The answer should contain every record below, output exactly.

[Data provided]

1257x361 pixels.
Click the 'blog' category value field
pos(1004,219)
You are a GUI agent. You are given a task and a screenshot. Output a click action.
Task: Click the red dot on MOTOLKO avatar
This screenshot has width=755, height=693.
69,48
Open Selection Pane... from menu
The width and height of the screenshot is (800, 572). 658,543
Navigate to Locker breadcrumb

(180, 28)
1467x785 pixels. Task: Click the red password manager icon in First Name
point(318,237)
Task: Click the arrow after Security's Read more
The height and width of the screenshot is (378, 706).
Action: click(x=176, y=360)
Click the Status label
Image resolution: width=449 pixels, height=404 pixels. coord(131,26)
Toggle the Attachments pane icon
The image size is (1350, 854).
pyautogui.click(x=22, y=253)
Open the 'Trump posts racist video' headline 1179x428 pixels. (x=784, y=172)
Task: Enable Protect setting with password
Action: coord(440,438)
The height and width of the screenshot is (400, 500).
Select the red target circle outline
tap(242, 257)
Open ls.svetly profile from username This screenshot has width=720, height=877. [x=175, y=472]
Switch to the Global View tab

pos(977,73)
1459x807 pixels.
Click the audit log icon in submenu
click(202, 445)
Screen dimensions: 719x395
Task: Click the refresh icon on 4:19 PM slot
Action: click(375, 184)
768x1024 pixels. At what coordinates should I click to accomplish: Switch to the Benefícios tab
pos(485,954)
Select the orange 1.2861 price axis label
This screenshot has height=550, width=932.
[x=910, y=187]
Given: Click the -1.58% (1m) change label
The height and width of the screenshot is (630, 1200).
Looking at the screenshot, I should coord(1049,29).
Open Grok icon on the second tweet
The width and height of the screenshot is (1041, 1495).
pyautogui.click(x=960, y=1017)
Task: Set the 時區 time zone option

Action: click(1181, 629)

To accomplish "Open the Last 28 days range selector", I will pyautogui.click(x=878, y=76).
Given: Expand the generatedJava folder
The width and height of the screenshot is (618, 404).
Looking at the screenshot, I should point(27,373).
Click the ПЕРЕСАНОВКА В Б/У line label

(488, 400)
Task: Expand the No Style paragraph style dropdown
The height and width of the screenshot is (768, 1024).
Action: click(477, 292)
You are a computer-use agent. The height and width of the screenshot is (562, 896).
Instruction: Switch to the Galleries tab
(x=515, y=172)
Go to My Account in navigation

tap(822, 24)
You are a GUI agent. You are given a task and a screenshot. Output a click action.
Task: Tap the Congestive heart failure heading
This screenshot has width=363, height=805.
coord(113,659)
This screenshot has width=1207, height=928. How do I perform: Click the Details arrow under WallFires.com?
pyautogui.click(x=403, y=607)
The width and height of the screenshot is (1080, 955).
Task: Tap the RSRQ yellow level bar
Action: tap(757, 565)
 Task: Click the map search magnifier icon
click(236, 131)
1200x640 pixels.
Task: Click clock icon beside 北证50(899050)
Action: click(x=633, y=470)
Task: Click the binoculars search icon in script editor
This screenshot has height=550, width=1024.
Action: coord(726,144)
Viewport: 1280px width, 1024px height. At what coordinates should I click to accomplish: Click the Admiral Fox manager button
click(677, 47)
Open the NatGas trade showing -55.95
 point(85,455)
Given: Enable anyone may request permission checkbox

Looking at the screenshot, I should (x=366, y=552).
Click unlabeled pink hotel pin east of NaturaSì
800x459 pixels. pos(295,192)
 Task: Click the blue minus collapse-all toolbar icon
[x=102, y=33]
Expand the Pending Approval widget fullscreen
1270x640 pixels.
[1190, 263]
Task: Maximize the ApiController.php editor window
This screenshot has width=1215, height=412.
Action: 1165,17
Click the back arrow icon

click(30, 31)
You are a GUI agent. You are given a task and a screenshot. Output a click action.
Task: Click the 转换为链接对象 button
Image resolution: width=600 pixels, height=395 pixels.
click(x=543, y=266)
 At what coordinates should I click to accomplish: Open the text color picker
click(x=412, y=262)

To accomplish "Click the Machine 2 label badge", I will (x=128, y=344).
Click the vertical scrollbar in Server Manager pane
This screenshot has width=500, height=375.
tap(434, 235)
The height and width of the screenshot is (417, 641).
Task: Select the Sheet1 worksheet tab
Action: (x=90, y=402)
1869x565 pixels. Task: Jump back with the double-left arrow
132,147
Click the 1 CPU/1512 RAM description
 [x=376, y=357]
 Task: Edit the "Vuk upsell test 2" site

[/Data provided]

Output:
1257x361 pixels.
Click the 'blog' category value field
pos(1004,219)
You are a GUI agent. You are given a task and a screenshot. Output a click action.
Task: Click the red dot on MOTOLKO avatar
This screenshot has width=755, height=693.
69,48
Open Selection Pane... from menu
The width and height of the screenshot is (800, 572). 658,543
Navigate to Locker breadcrumb

(180, 28)
1467x785 pixels. Task: Click the red password manager icon in First Name
point(318,237)
Task: Click the arrow after Security's Read more
The height and width of the screenshot is (378, 706).
Action: click(x=176, y=360)
Click the Status label
Image resolution: width=449 pixels, height=404 pixels. coord(131,26)
Toggle the Attachments pane icon
The image size is (1350, 854).
pyautogui.click(x=22, y=253)
Open the 'Trump posts racist video' headline 1179x428 pixels. (x=784, y=172)
Task: Enable Protect setting with password
Action: coord(440,438)
The height and width of the screenshot is (400, 500).
Select the red target circle outline
tap(242, 257)
Open ls.svetly profile from username This screenshot has width=720, height=877. [x=175, y=472]
Switch to the Global View tab

pos(977,73)
1459x807 pixels.
Click the audit log icon in submenu
click(202, 445)
Screen dimensions: 719x395
Task: Click the refresh icon on 4:19 PM slot
Action: click(375, 184)
768x1024 pixels. At what coordinates should I click to accomplish: Switch to the Benefícios tab
pos(485,954)
Select the orange 1.2861 price axis label
This screenshot has height=550, width=932.
[x=910, y=187]
Given: Click the -1.58% (1m) change label
The height and width of the screenshot is (630, 1200).
Looking at the screenshot, I should coord(1049,29).
Open Grok icon on the second tweet
The width and height of the screenshot is (1041, 1495).
pyautogui.click(x=960, y=1017)
Task: Set the 時區 time zone option

Action: click(1181, 629)

To accomplish "Open the Last 28 days range selector", I will pyautogui.click(x=878, y=76).
Given: Expand the generatedJava folder
The width and height of the screenshot is (618, 404).
Looking at the screenshot, I should point(27,373).
Click the ПЕРЕСАНОВКА В Б/У line label

(488, 400)
Task: Expand the No Style paragraph style dropdown
The height and width of the screenshot is (768, 1024).
Action: click(477, 292)
You are a computer-use agent. The height and width of the screenshot is (562, 896).
Instruction: Switch to the Galleries tab
(x=515, y=172)
Go to My Account in navigation

tap(822, 24)
You are a GUI agent. You are given a task and a screenshot. Output a click action.
Task: Tap the Congestive heart failure heading
This screenshot has width=363, height=805.
coord(113,659)
This screenshot has width=1207, height=928. How do I perform: Click the Details arrow under WallFires.com?
pyautogui.click(x=403, y=607)
The width and height of the screenshot is (1080, 955).
Task: Tap the RSRQ yellow level bar
Action: tap(757, 565)
 Task: Click the map search magnifier icon
click(236, 131)
1200x640 pixels.
Task: Click clock icon beside 北证50(899050)
Action: click(x=633, y=470)
Task: Click the binoculars search icon in script editor
This screenshot has height=550, width=1024.
Action: coord(726,144)
Viewport: 1280px width, 1024px height. At what coordinates should I click to accomplish: Click the Admiral Fox manager button
click(677, 47)
Open the NatGas trade showing -55.95
 point(85,455)
Given: Enable anyone may request permission checkbox

Looking at the screenshot, I should (x=366, y=552).
Click unlabeled pink hotel pin east of NaturaSì
800x459 pixels. pos(295,192)
 Task: Click the blue minus collapse-all toolbar icon
[x=102, y=33]
Expand the Pending Approval widget fullscreen
1270x640 pixels.
[1190, 263]
Task: Maximize the ApiController.php editor window
This screenshot has width=1215, height=412.
Action: 1165,17
Click the back arrow icon

click(30, 31)
You are a GUI agent. You are given a task and a screenshot. Output a click action.
Task: Click the 转换为链接对象 button
Image resolution: width=600 pixels, height=395 pixels.
click(x=543, y=266)
 At what coordinates should I click to accomplish: Open the text color picker
click(x=412, y=262)

To accomplish "Click the Machine 2 label badge", I will (x=128, y=344).
Click the vertical scrollbar in Server Manager pane
This screenshot has width=500, height=375.
tap(434, 235)
The height and width of the screenshot is (417, 641).
Task: Select the Sheet1 worksheet tab
Action: (x=90, y=402)
1869x565 pixels. Task: Jump back with the double-left arrow
132,147
Click the 1 CPU/1512 RAM description
 [x=376, y=357]
 Task: Edit the "Vuk upsell test 2" site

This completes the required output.